I was having a discussion online about 'essential' services. A person was very upset that government money (at some time in the past) had been spent on singing lessons when his council was having trouble funding health visitors.
S/he saw health visitors as essential and every pound/euro/dollar/bit spent on something else took money away from these kinds of essential services.
I said that this was a false binary, money was clearly available to spend on grouse moors (basically landscape size glorifed chicken pens) and they wrote


But it's not a false binary choice, is it ?
Every pound that the government spends on free singing lessons is a pound that can't be spent on Health Visitors. Similarly, every pound that is spent on Health Visitors is a pound that can't be spent on Teachers' salaries. Etc etc.



But I still maintain that it is a false binary.
There isn't one special pound/ buck/euro/ bit that is spent on either singing or health.
There are many pounds, many choices. Most of our governments choices (worldwide) seem to be concerned with hyper-capitalism, or the use of money to make money, via the shortest route possible.

This is a bit like measuring the rain that falls on the hills and concluding that we only have that amount of water to work with, and the best thing to do is to collect it into a concrete channel and use it to make hydro-electricity.

But if we're smart about it we can slow and sink that water into the landscape, to re-hydrate it, creating springs and streams, growing trees and pasture, winding it through the landscape, allowing it to spill from pond to pond, creating habitat for wildlife and irrigation points for gardens and animals before finally collecting it to make hydro power, a portion of which we could use to pump a proportion of that water back up to a high landscape storage and make it work for us again.

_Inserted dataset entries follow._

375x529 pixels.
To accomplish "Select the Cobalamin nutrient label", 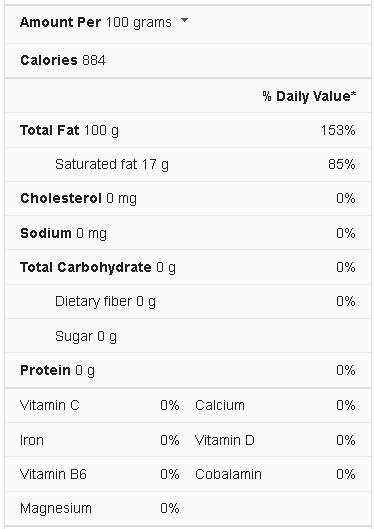I will (228, 474).
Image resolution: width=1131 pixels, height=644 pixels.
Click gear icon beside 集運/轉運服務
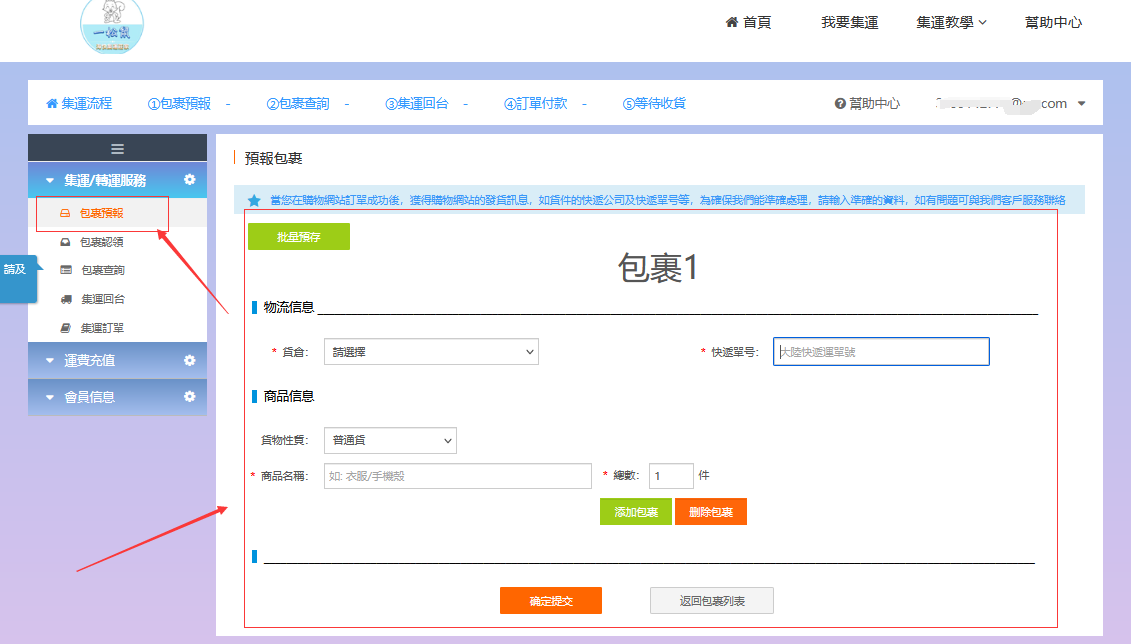[x=189, y=180]
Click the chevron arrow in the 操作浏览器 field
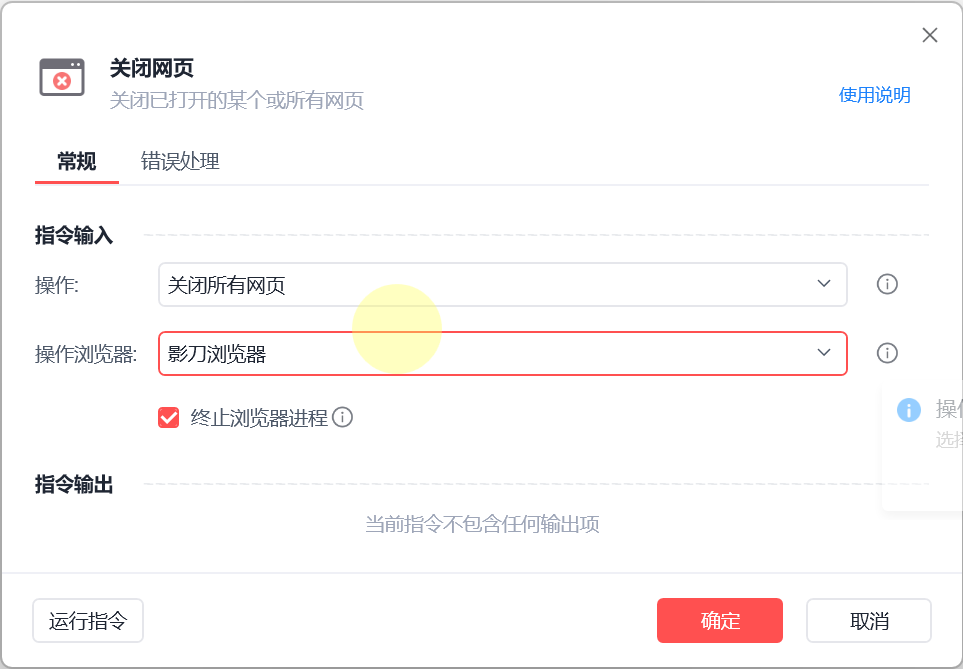The height and width of the screenshot is (669, 963). tap(824, 353)
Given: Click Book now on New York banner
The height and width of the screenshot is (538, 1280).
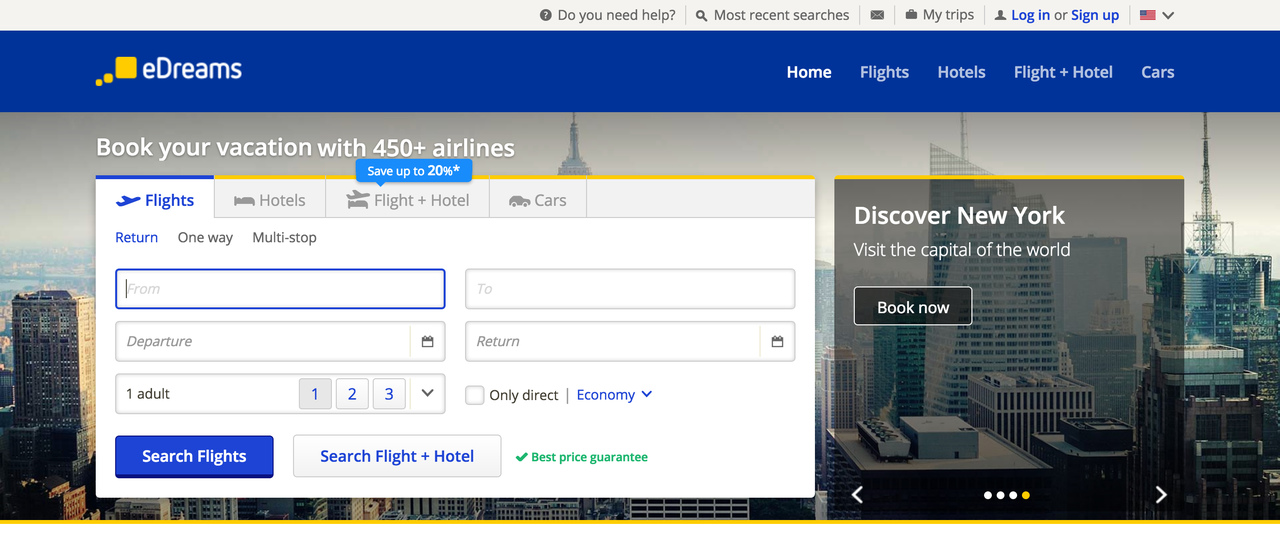Looking at the screenshot, I should [x=913, y=307].
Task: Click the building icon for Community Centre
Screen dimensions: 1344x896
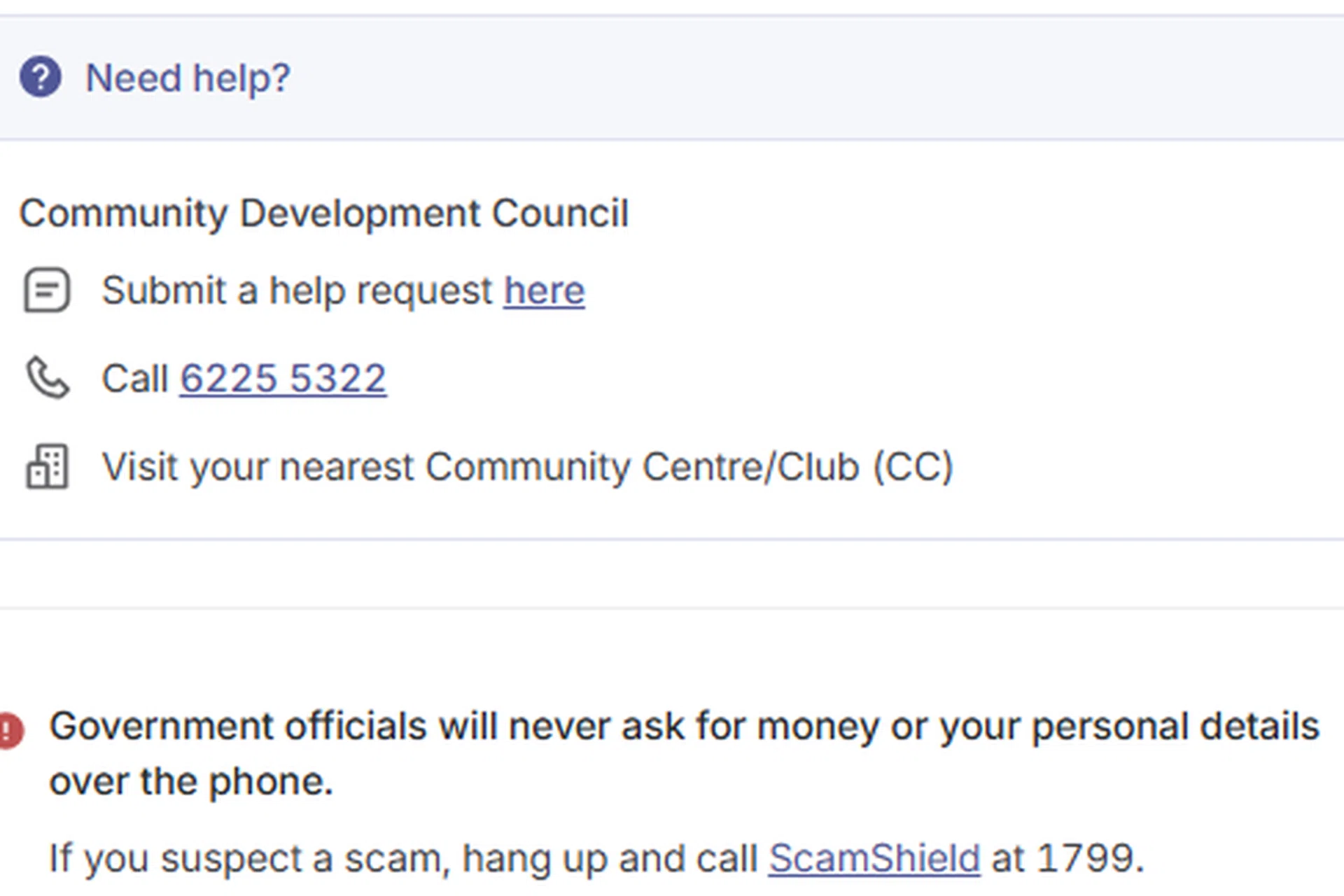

My point is that money invested in say, singing lessons, isn't necessarily wasted. It doesn't disappear. It could bring many benefits to individuals and local economies, it goes around, gets VAT/GST/BTW/ service tax paid on it, gets income tax paid on it, possibly several times. Then again it may not. It all depends on how the system is designed.

It is pretty fair to say though, that much of the money 'invested' in grouse moors is probably just going straight to the top, and getting sucked into the hyper-capitalism game, getting shifted offshore away from taxes, and therefore is, effectively 'disappearing'.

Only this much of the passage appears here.